◆ Instructions for the task
For each line in the records that contains "agent", make a copy.

◆ Dataset records
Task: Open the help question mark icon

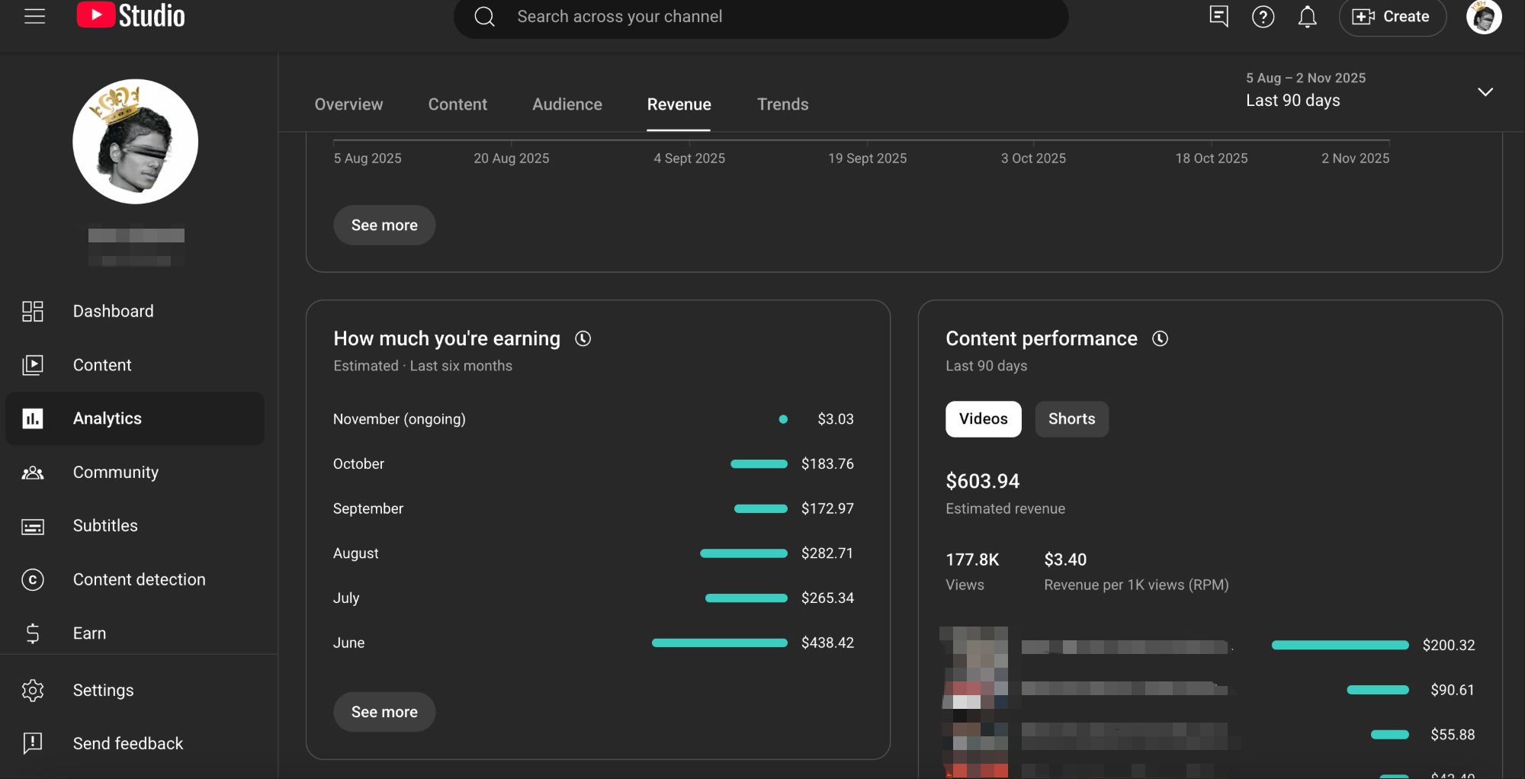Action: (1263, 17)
==
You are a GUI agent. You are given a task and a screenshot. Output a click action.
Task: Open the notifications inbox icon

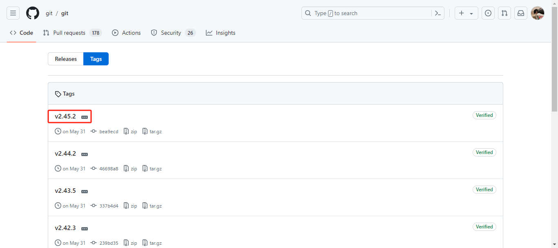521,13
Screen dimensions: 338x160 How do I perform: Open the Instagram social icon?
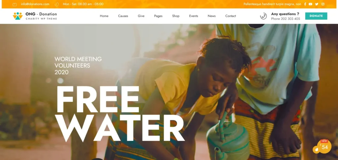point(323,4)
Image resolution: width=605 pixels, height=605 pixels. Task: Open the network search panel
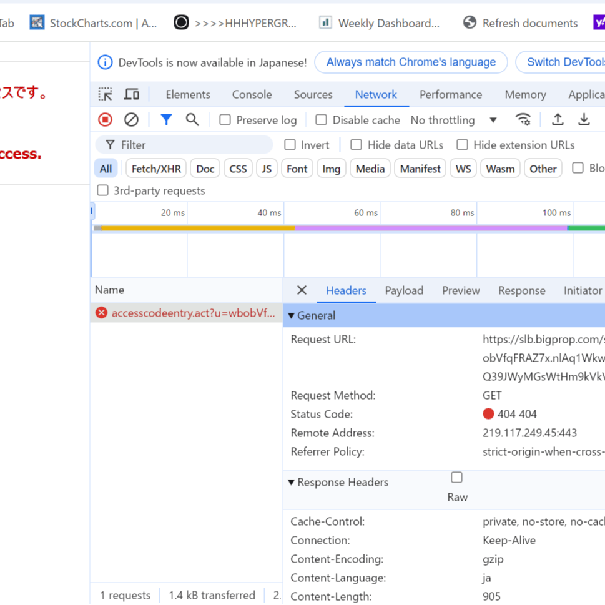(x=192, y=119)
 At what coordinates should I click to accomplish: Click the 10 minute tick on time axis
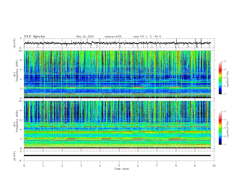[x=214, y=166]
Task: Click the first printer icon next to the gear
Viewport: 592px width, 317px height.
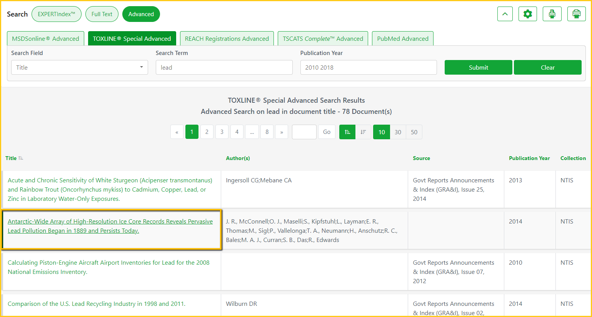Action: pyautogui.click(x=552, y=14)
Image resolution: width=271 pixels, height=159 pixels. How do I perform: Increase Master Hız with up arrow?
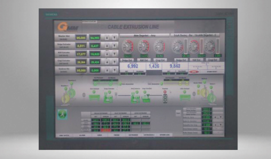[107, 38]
* * *
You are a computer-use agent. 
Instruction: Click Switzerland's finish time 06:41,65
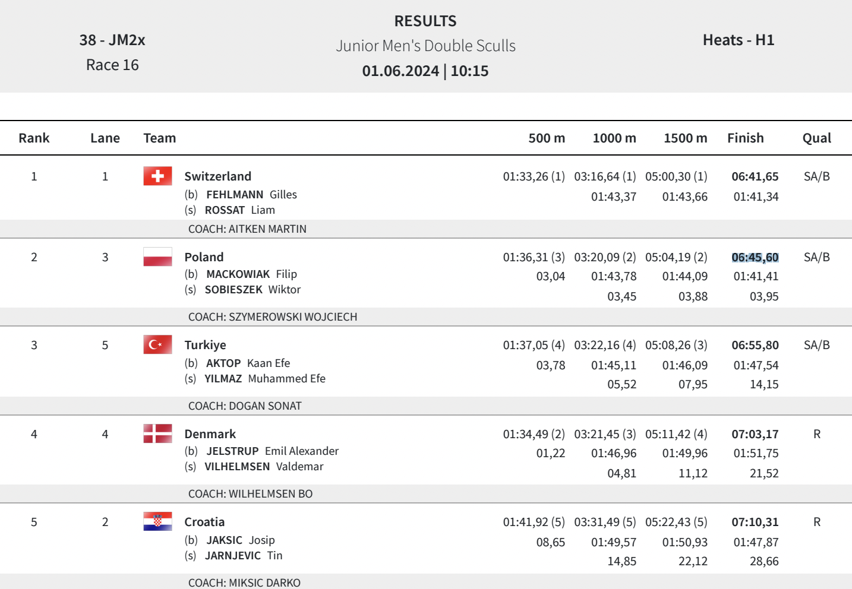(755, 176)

◆ Expected output
You are a GUI agent. You are given a task and a screenshot. Output a click action.
You are a computer-use agent. 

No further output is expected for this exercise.